» **What is expected**
Reproduce the listing below word for word, keeping every line in order but leaving out the pictures.

» **Data section**
────────────────────
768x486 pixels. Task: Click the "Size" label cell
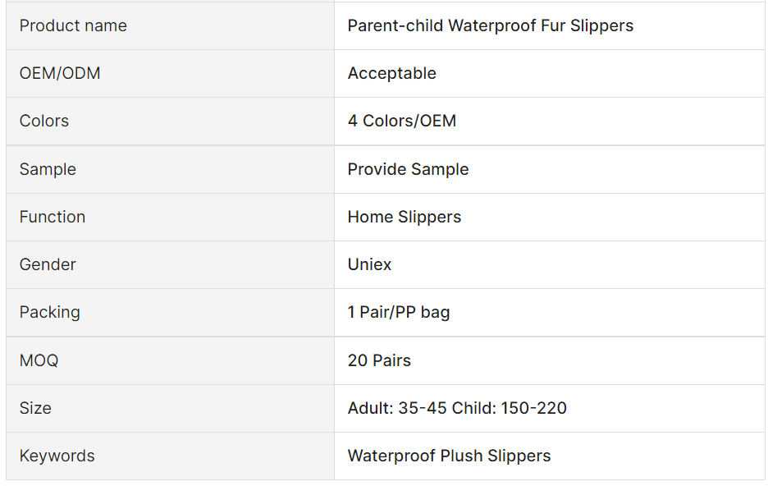coord(35,408)
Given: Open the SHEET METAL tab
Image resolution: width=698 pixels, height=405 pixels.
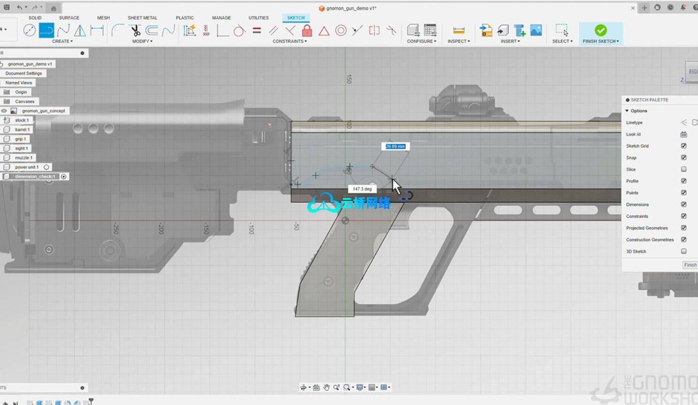Looking at the screenshot, I should point(142,18).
────────────────────
» **Full answer**
768x486 pixels. Task: Click the "Size" label cell
coord(35,408)
Given: Open the SHEET METAL tab
Image resolution: width=698 pixels, height=405 pixels.
Looking at the screenshot, I should point(142,18).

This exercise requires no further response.